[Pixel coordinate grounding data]
┏━━
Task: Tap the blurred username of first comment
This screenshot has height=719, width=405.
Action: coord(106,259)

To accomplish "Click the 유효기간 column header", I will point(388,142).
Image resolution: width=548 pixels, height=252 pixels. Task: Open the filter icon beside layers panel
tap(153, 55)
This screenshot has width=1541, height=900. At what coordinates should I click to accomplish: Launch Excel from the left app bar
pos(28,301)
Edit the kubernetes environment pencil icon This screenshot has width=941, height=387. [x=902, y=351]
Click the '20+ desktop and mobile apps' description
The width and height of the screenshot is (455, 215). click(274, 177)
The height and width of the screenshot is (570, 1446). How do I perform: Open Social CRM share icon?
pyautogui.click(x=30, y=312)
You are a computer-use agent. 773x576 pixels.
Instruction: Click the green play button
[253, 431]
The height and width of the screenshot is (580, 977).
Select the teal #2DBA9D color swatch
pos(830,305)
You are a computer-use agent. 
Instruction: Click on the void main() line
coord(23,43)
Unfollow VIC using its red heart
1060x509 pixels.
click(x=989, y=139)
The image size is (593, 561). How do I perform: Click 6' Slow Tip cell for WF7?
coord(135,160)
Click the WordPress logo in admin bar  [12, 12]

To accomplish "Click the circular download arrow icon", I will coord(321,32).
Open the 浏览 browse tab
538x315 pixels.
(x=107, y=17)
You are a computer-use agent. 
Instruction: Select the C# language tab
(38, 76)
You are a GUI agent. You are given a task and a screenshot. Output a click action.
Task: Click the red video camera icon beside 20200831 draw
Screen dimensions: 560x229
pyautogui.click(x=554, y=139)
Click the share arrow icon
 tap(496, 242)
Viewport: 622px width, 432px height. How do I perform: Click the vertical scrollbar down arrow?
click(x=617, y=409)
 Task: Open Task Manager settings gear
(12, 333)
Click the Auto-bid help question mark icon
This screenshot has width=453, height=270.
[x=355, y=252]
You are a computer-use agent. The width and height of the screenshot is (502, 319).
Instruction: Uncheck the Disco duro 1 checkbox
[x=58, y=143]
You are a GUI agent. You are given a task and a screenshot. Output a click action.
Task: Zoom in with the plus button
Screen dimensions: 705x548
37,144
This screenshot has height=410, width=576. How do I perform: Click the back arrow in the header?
┗━━
Instructions to follow: The required output is every line from the one with "Task: Zoom in with the plus button" to the final line of the entries, repeated exactly and with nothing else.

Solution to this problem:
Task: Zoom in with the plus button
Screen dimensions: 705x548
37,144
This screenshot has height=410, width=576. How do I perform: Click the back arrow in the header?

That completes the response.